*** Opening of ENTRIES SUPPLIED ***

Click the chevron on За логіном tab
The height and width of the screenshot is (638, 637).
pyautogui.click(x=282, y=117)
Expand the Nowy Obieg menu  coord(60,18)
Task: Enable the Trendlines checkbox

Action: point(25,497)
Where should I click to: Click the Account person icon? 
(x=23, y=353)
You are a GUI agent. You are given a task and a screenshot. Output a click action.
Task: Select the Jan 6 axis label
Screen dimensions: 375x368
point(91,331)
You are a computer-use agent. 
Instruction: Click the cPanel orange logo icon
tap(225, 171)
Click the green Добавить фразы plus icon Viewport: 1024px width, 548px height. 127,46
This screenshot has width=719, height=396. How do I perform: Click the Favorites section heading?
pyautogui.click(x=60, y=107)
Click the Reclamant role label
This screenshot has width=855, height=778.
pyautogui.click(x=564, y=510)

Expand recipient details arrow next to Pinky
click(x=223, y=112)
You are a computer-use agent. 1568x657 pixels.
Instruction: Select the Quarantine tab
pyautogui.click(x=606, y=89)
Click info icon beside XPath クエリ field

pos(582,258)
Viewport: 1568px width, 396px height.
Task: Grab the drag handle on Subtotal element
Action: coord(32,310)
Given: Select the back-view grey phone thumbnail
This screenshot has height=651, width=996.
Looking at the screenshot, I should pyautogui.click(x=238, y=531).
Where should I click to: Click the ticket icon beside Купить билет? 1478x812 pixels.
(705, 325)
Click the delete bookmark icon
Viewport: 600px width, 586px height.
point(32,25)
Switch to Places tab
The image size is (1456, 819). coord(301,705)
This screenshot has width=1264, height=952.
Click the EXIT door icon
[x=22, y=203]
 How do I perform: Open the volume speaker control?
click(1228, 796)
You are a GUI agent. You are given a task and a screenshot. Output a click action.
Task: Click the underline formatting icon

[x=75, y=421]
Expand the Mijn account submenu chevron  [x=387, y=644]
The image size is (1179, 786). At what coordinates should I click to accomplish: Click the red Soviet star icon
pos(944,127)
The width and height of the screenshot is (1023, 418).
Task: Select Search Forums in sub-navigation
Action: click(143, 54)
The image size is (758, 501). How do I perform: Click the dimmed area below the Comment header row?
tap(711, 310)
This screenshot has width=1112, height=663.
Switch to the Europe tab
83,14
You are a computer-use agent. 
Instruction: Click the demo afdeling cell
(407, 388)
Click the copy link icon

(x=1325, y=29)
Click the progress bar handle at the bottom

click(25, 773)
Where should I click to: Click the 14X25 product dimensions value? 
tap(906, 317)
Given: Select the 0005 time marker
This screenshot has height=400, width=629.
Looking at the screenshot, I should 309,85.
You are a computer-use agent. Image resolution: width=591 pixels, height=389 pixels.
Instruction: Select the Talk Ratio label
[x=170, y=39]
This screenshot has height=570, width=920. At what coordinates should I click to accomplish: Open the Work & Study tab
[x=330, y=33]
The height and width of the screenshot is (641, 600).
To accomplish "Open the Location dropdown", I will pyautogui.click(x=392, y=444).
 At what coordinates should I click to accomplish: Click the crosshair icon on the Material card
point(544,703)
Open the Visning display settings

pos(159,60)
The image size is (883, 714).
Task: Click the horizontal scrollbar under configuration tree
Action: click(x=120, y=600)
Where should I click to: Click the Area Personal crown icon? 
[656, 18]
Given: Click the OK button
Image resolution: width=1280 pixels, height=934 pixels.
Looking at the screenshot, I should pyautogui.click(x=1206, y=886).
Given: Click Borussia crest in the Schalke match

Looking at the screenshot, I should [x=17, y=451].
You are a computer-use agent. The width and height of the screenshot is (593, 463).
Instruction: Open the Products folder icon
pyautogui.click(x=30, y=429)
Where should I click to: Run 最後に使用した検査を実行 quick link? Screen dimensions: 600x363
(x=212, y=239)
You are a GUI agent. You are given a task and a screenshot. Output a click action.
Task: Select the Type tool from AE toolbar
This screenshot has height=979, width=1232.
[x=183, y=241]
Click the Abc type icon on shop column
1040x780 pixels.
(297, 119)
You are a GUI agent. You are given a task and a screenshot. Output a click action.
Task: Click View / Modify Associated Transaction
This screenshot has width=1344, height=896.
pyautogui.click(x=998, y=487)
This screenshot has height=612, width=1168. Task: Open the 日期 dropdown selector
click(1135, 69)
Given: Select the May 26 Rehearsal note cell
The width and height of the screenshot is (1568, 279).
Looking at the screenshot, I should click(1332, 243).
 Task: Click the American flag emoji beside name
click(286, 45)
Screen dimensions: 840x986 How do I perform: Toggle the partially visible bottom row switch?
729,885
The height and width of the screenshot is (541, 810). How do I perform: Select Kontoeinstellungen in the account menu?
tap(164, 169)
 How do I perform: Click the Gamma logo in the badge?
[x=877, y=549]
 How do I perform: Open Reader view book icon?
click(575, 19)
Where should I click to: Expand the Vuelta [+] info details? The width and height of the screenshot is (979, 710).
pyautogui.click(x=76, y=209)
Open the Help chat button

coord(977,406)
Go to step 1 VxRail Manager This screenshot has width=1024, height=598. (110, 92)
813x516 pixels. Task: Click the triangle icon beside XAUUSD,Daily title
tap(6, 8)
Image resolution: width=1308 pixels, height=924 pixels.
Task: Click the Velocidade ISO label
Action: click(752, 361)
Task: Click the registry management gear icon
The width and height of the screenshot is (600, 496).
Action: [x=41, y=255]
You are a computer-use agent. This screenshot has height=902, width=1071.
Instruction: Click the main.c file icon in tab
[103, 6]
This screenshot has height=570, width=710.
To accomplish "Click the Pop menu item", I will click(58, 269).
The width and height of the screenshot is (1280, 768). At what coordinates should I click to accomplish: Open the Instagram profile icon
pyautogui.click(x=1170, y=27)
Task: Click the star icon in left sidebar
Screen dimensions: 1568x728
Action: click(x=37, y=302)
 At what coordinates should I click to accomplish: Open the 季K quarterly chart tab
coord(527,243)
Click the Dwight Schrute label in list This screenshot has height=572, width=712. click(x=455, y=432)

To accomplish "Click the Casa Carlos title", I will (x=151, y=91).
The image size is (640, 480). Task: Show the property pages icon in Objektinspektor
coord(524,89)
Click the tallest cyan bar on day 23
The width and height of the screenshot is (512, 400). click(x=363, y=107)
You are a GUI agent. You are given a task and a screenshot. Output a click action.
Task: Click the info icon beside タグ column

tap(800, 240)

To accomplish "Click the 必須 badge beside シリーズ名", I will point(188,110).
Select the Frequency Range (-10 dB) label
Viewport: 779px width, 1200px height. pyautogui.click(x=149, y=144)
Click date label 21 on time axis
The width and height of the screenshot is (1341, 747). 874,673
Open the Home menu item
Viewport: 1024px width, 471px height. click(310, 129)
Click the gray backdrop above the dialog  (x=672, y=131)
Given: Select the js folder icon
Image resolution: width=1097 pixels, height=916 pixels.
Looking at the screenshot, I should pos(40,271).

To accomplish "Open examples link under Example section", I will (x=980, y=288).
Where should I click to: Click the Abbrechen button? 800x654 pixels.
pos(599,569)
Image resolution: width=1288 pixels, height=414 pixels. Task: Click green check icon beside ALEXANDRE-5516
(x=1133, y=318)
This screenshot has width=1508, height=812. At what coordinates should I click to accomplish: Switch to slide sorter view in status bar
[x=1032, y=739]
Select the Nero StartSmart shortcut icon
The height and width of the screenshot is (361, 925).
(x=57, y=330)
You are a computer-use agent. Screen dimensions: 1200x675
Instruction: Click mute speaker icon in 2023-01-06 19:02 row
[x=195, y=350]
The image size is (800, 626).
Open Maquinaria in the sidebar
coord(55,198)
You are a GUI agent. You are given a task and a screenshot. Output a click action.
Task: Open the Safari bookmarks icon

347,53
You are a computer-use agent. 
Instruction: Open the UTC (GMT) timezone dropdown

*** Close of ENTRIES SUPPLIED ***

TASK STATEMENT →
What is needed is a word-for-word restatement of all the data.

SOLUTION TO THIS EXERCISE →
Click the chevron on За логіном tab
The height and width of the screenshot is (638, 637).
pyautogui.click(x=282, y=117)
Expand the Nowy Obieg menu  coord(60,18)
Task: Enable the Trendlines checkbox

Action: point(25,497)
Where should I click to: Click the Account person icon? 
(x=23, y=353)
You are a GUI agent. You are given a task and a screenshot. Output a click action.
Task: Select the Jan 6 axis label
Screen dimensions: 375x368
point(91,331)
You are a computer-use agent. 
Instruction: Click the cPanel orange logo icon
tap(225, 171)
Click the green Добавить фразы plus icon Viewport: 1024px width, 548px height. 127,46
This screenshot has width=719, height=396. How do I perform: Click the Favorites section heading?
pyautogui.click(x=60, y=107)
Click the Reclamant role label
This screenshot has width=855, height=778.
pyautogui.click(x=564, y=510)

Expand recipient details arrow next to Pinky
click(x=223, y=112)
You are a computer-use agent. 1568x657 pixels.
Instruction: Select the Quarantine tab
pyautogui.click(x=606, y=89)
Click info icon beside XPath クエリ field

pos(582,258)
Viewport: 1568px width, 396px height.
Task: Grab the drag handle on Subtotal element
Action: coord(32,310)
Given: Select the back-view grey phone thumbnail
This screenshot has height=651, width=996.
Looking at the screenshot, I should pyautogui.click(x=238, y=531).
Where should I click to: Click the ticket icon beside Купить билет? 1478x812 pixels.
(705, 325)
Click the delete bookmark icon
Viewport: 600px width, 586px height.
point(32,25)
Switch to Places tab
The image size is (1456, 819). coord(301,705)
This screenshot has width=1264, height=952.
Click the EXIT door icon
[x=22, y=203]
 How do I perform: Open the volume speaker control?
click(1228, 796)
You are a GUI agent. You are given a task and a screenshot. Output a click action.
Task: Click the underline formatting icon

[x=75, y=421]
Expand the Mijn account submenu chevron  [x=387, y=644]
The image size is (1179, 786). At what coordinates should I click to accomplish: Click the red Soviet star icon
pos(944,127)
The width and height of the screenshot is (1023, 418).
Task: Select Search Forums in sub-navigation
Action: click(143, 54)
The image size is (758, 501). How do I perform: Click the dimmed area below the Comment header row?
tap(711, 310)
This screenshot has width=1112, height=663.
Switch to the Europe tab
83,14
You are a computer-use agent. 
Instruction: Click the demo afdeling cell
(407, 388)
Click the copy link icon

(x=1325, y=29)
Click the progress bar handle at the bottom

click(25, 773)
Where should I click to: Click the 14X25 product dimensions value? 
tap(906, 317)
Given: Select the 0005 time marker
This screenshot has height=400, width=629.
Looking at the screenshot, I should 309,85.
You are a computer-use agent. Image resolution: width=591 pixels, height=389 pixels.
Instruction: Select the Talk Ratio label
[x=170, y=39]
This screenshot has height=570, width=920. At what coordinates should I click to accomplish: Open the Work & Study tab
[x=330, y=33]
The height and width of the screenshot is (641, 600).
To accomplish "Open the Location dropdown", I will pyautogui.click(x=392, y=444).
 At what coordinates should I click to accomplish: Click the crosshair icon on the Material card
point(544,703)
Open the Visning display settings

pos(159,60)
The image size is (883, 714).
Task: Click the horizontal scrollbar under configuration tree
Action: click(x=120, y=600)
Where should I click to: Click the Area Personal crown icon? 
[656, 18]
Given: Click the OK button
Image resolution: width=1280 pixels, height=934 pixels.
Looking at the screenshot, I should pyautogui.click(x=1206, y=886).
Given: Click Borussia crest in the Schalke match

Looking at the screenshot, I should [x=17, y=451].
You are a computer-use agent. The width and height of the screenshot is (593, 463).
Instruction: Open the Products folder icon
pyautogui.click(x=30, y=429)
Where should I click to: Run 最後に使用した検査を実行 quick link? Screen dimensions: 600x363
(x=212, y=239)
You are a GUI agent. You are given a task and a screenshot. Output a click action.
Task: Select the Type tool from AE toolbar
This screenshot has height=979, width=1232.
[x=183, y=241]
Click the Abc type icon on shop column
1040x780 pixels.
(297, 119)
You are a GUI agent. You are given a task and a screenshot. Output a click action.
Task: Click View / Modify Associated Transaction
This screenshot has width=1344, height=896.
pyautogui.click(x=998, y=487)
This screenshot has height=612, width=1168. Task: Open the 日期 dropdown selector
click(1135, 69)
Given: Select the May 26 Rehearsal note cell
The width and height of the screenshot is (1568, 279).
Looking at the screenshot, I should click(1332, 243).
 Task: Click the American flag emoji beside name
click(286, 45)
Screen dimensions: 840x986 How do I perform: Toggle the partially visible bottom row switch?
729,885
The height and width of the screenshot is (541, 810). How do I perform: Select Kontoeinstellungen in the account menu?
tap(164, 169)
 How do I perform: Click the Gamma logo in the badge?
[x=877, y=549]
 How do I perform: Open Reader view book icon?
click(575, 19)
Where should I click to: Expand the Vuelta [+] info details? The width and height of the screenshot is (979, 710).
pyautogui.click(x=76, y=209)
Open the Help chat button

coord(977,406)
Go to step 1 VxRail Manager This screenshot has width=1024, height=598. (110, 92)
813x516 pixels. Task: Click the triangle icon beside XAUUSD,Daily title
tap(6, 8)
Image resolution: width=1308 pixels, height=924 pixels.
Task: Click the Velocidade ISO label
Action: click(752, 361)
Task: Click the registry management gear icon
The width and height of the screenshot is (600, 496).
Action: [x=41, y=255]
You are a computer-use agent. This screenshot has height=902, width=1071.
Instruction: Click the main.c file icon in tab
[103, 6]
This screenshot has height=570, width=710.
To accomplish "Click the Pop menu item", I will click(58, 269).
The width and height of the screenshot is (1280, 768). At what coordinates should I click to accomplish: Open the Instagram profile icon
pyautogui.click(x=1170, y=27)
Task: Click the star icon in left sidebar
Screen dimensions: 1568x728
Action: click(x=37, y=302)
 At what coordinates should I click to accomplish: Open the 季K quarterly chart tab
coord(527,243)
Click the Dwight Schrute label in list This screenshot has height=572, width=712. click(x=455, y=432)

To accomplish "Click the Casa Carlos title", I will (x=151, y=91).
The image size is (640, 480). Task: Show the property pages icon in Objektinspektor
coord(524,89)
Click the tallest cyan bar on day 23
The width and height of the screenshot is (512, 400). click(x=363, y=107)
You are a GUI agent. You are given a task and a screenshot. Output a click action.
Task: Click the info icon beside タグ column

tap(800, 240)

To accomplish "Click the 必須 badge beside シリーズ名", I will point(188,110).
Select the Frequency Range (-10 dB) label
Viewport: 779px width, 1200px height. pyautogui.click(x=149, y=144)
Click date label 21 on time axis
The width and height of the screenshot is (1341, 747). 874,673
Open the Home menu item
Viewport: 1024px width, 471px height. click(310, 129)
Click the gray backdrop above the dialog  (x=672, y=131)
Given: Select the js folder icon
Image resolution: width=1097 pixels, height=916 pixels.
Looking at the screenshot, I should pos(40,271).

To accomplish "Open examples link under Example section", I will (x=980, y=288).
Where should I click to: Click the Abbrechen button? 800x654 pixels.
pos(599,569)
Image resolution: width=1288 pixels, height=414 pixels. Task: Click green check icon beside ALEXANDRE-5516
(x=1133, y=318)
This screenshot has width=1508, height=812. At what coordinates should I click to accomplish: Switch to slide sorter view in status bar
[x=1032, y=739]
Select the Nero StartSmart shortcut icon
The height and width of the screenshot is (361, 925).
(x=57, y=330)
You are a computer-use agent. Screen dimensions: 1200x675
Instruction: Click mute speaker icon in 2023-01-06 19:02 row
[x=195, y=350]
The image size is (800, 626).
Open Maquinaria in the sidebar
coord(55,198)
You are a GUI agent. You are given a task and a screenshot. Output a click action.
Task: Open the Safari bookmarks icon

347,53
You are a computer-use agent. 
Instruction: Open the UTC (GMT) timezone dropdown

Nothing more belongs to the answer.